Of him was quoted that noble epitaph on the great Lord Fairfax:
'Both sexes' virtues in him combined,
He had the fierceness of the manliest mind,
And all the meekness too of woman kind.'
'He never knew what envy was, nor hate,
His soul was filled with worth and honesty,
And with another thing quite out of date, called modesty.'
No sketch could approach justice toward Captain Hope without at least a brief review of his domestic life.

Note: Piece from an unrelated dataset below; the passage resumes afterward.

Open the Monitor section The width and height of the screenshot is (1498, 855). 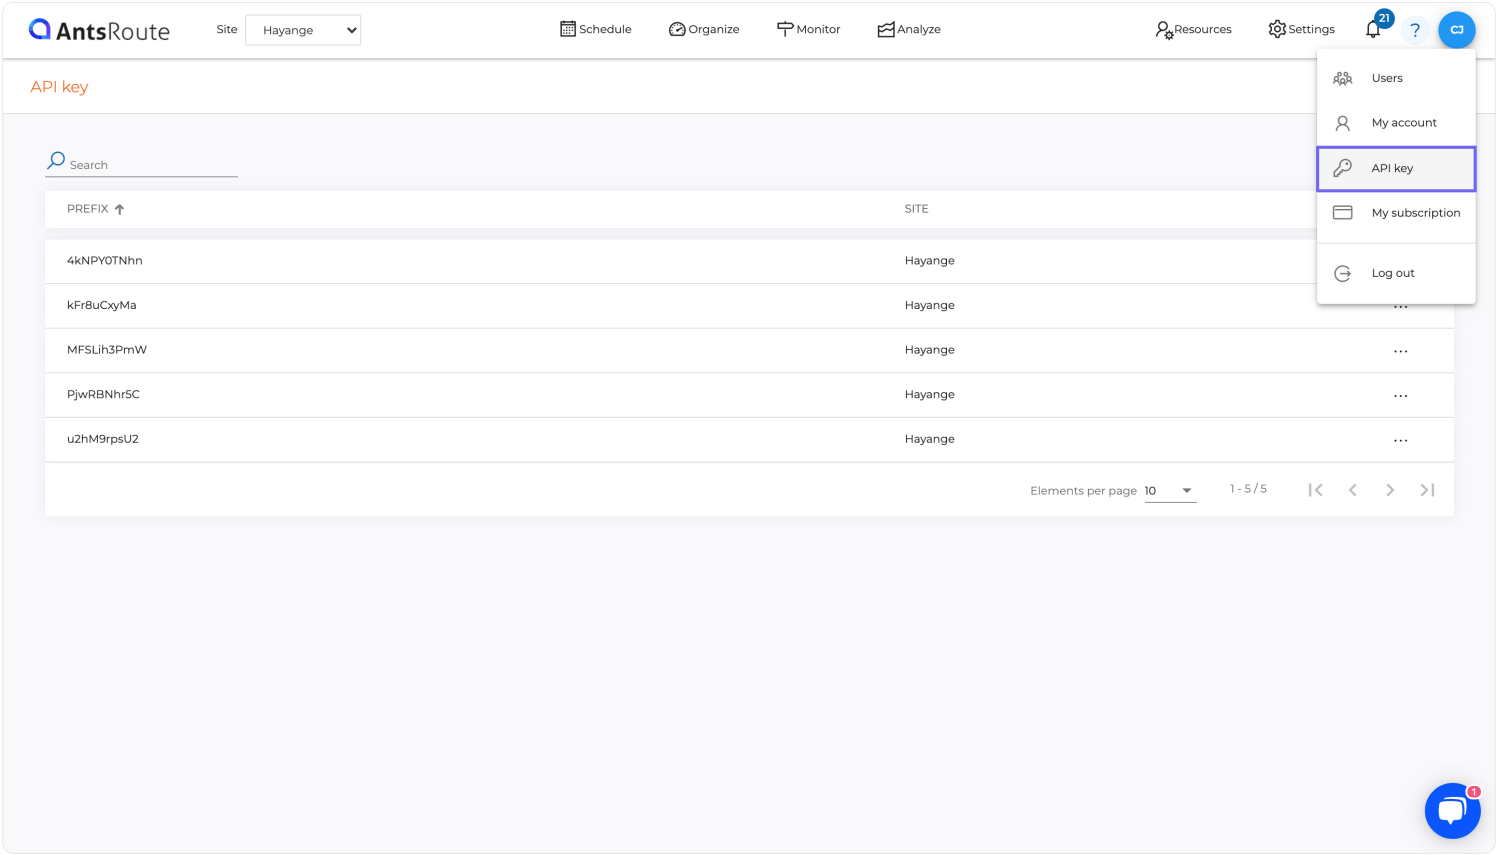pyautogui.click(x=809, y=29)
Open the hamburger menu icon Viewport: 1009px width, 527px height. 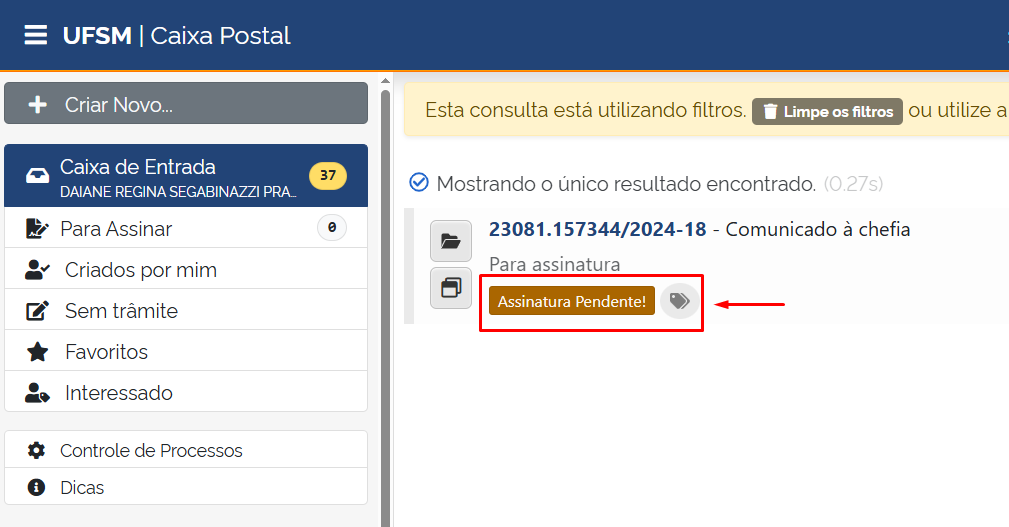click(x=36, y=36)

In 1857 he had married Miss Annie Beverly Whiting of Hampton. Hers were the face and form to take captive his poet's fancy, and she possessed a character as lovely as her person; a courage and strength of will far out of proportion to her dainty shape, and an intellect of masculine robustness. Often the editor brought his work to the table of his library that he might avail himself of his wife's judgment, and labor with the faces around him that he loved, for their union was a very congenial one, and when two daughters came to bless it, as husband and father, he poured out the treasures of his heart, his mind and soul. To his children he was a wise teacher, a tender guide, an unfailing friend, the most delightful of companions. His sympathy for and his understanding of young people never aged, and he had a circle of dear and familiar friends of varying ages that gathered about him once a week. There, beside his own hearth, his ready wit, his kindly humor sparkled most brightly, and there flowed forth most evenly that speech accounted by many well worth the hearing. For his was also the art of listening; he not only led the expression of thought, but inspired it in others. His own roof-tree looked down upon James Barron Hope at his best and down upon a home in the sacred sense of the word, for he touched with poetry the prose of daily living, and left to those who loved him the blessed legacy of a memory which death cannot take from them.
I have said that in his early years Old Hampton claimed him. He became the son of the city of his adoption and sleeps among her dead.
Above his ashes rises a shaft, fashioned from the stones of the
State he loved so well which proclaims that it is "The tribute of
his friends offered to the memory of the Poet, Patriot, Scholar, and
Journalist and the Knightly Virginia Gentleman."